The Actuated Hand Exoskeleton: Created at IIT as a test bed for the various hand rehabilitation strategies for stroke survivors
Research Expertise
More than 700,000 people in the United States suffer from a stroke each year; the American Heart Association reports a resulting current stroke population of roughly 3 million. Hand impairment is a prevalent outcome of stroke, with finger extension as the most common motor function impairment. Although hand is fundamental to all activities of daily living, diminished motor control of the hand following stroke, or due to cerebral palsy or other similar conditions, has not been widely studied. Capitalizing on his joint faculty appointment with IIT and RIC, Kamper has targeted his research in three main areas. The first entails a detailed analysis of the underlying mechanisms of impairment of the hand. This effort necessitates a second research area to describe how the hand functions when unimpaired.
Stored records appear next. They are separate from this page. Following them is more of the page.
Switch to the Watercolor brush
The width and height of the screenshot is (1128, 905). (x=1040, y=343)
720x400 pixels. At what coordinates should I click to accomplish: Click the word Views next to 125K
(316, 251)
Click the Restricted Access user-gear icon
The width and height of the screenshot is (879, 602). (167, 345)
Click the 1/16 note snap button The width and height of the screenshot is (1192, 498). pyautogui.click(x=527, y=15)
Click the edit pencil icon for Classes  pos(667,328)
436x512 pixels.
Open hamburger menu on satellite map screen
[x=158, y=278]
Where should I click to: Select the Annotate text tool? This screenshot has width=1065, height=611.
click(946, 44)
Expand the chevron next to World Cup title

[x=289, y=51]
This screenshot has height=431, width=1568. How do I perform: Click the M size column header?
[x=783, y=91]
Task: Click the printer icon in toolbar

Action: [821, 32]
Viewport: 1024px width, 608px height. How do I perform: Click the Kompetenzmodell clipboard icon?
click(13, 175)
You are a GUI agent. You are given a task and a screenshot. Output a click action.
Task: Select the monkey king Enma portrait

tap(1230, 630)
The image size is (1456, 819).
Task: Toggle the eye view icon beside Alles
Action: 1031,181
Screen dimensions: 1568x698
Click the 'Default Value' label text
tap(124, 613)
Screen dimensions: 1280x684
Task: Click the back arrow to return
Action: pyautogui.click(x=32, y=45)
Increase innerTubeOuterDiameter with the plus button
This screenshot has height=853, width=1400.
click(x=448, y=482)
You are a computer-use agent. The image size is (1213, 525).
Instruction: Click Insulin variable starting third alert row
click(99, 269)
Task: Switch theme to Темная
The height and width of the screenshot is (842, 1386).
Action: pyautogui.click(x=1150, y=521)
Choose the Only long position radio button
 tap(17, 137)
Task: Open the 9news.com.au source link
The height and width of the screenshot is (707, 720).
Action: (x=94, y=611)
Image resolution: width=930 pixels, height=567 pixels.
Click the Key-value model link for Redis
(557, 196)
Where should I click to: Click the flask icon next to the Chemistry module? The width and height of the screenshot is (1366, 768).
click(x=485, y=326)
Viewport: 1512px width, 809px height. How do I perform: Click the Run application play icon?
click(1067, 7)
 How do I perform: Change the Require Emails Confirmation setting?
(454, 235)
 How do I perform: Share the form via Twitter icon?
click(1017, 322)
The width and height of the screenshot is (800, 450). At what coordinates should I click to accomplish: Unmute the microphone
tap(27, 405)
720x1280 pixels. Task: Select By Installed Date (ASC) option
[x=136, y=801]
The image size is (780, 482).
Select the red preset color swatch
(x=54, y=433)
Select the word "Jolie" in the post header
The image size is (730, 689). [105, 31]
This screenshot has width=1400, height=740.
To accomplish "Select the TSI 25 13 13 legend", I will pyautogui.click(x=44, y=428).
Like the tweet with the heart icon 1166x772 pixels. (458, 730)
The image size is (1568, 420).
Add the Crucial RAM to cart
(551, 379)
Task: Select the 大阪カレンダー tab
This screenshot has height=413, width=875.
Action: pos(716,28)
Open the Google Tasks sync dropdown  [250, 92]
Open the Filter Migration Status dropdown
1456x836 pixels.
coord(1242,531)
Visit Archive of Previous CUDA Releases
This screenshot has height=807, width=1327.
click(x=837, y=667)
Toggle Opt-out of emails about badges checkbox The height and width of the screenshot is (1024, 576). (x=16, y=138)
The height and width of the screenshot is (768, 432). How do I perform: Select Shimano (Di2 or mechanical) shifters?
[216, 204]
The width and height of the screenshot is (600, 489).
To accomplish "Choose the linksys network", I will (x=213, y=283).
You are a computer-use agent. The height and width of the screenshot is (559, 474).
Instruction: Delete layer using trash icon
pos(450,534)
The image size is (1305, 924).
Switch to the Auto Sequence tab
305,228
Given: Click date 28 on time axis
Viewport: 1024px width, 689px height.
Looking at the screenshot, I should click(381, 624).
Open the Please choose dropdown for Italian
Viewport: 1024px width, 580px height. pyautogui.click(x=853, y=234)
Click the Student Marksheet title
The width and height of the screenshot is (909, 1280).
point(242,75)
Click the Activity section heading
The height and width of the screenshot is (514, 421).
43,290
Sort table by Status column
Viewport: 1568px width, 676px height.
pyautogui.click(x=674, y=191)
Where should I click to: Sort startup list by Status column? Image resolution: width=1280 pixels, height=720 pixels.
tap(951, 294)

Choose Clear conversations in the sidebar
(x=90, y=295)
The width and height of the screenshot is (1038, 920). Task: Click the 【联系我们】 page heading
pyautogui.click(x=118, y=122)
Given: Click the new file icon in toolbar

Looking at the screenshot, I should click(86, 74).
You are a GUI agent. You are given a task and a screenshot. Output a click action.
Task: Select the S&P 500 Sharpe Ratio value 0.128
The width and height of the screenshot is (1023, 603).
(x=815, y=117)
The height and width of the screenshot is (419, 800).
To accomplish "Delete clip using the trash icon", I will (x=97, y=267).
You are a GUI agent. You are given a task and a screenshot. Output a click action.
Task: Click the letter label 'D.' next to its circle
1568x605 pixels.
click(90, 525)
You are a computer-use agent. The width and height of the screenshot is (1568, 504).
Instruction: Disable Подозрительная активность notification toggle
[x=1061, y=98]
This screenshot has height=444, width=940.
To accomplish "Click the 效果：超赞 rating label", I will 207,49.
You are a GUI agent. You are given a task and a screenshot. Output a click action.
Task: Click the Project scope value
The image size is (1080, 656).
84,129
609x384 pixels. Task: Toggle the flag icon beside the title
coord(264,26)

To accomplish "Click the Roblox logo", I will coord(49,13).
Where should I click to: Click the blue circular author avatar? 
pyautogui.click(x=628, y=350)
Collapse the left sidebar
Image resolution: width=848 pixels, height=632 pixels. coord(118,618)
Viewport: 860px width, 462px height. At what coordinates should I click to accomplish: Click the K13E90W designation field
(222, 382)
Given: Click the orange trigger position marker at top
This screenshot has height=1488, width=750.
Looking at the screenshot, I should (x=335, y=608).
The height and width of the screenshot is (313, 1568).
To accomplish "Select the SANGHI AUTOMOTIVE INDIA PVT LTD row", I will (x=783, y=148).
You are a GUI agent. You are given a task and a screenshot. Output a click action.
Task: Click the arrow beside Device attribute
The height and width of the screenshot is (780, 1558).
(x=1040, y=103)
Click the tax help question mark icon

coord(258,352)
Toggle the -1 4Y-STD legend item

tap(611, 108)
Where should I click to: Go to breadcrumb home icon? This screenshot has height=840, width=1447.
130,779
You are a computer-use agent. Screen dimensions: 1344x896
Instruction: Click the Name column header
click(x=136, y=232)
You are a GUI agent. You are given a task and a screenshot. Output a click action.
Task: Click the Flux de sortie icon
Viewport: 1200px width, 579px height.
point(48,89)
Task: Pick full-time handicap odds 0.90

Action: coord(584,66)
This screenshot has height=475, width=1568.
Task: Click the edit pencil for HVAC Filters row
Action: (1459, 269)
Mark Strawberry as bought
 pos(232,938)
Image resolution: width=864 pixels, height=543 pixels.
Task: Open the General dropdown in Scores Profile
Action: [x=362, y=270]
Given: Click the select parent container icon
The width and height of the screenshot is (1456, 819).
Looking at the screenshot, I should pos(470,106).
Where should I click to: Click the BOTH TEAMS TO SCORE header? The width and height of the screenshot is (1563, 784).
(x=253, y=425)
The final area uses the knowledge gained in the other two areas to develop devices and techniques to guide hand rehabilitation.
Applications in Stroke Rehabilitation
Repetitive practice has been shown to lead to functional improvement following a stroke. Unfortunately, many stroke survivors do not possess sufficient sensorimotor control to practice the desired movements. Kamper and other researchers have recently developed a number of new mechatronic devices to facilitate hand rehabilitation in these patients. How best to use these devices remained to be determined. To help answer this fundamental question, Kamper and collaborators at Northwestern University and Vanderbilt University have been developing a test bed for various rehabilitation strategies.
At the forefront of this initiative is a prototype for a novel robotic hand rehabilitation system—the Actuated Hand Exoskeleton (AHX). Unlike any existing hand robotic system, the AHX provides the flexibility necessary to create different environments that may be beneficial for rehabilitation [see graphic]. Designed to allow control of the thumb and index finger, the two most functionally important digits, AHX controls each joint in these digits independently with high torque and speed production. The device also allows free movement of the arm such that reach-to-grasp can be performed.
Based on recently developed hybrid system theory, the AHX incorporates an intelligent control mechanism that provides a mathematical framework to model both continuous dynamics and discreet event dynamics in a unified manner. This novel controller will permit exploration of a number of intervention strategies to find the one that best facilitates retraining of hand function.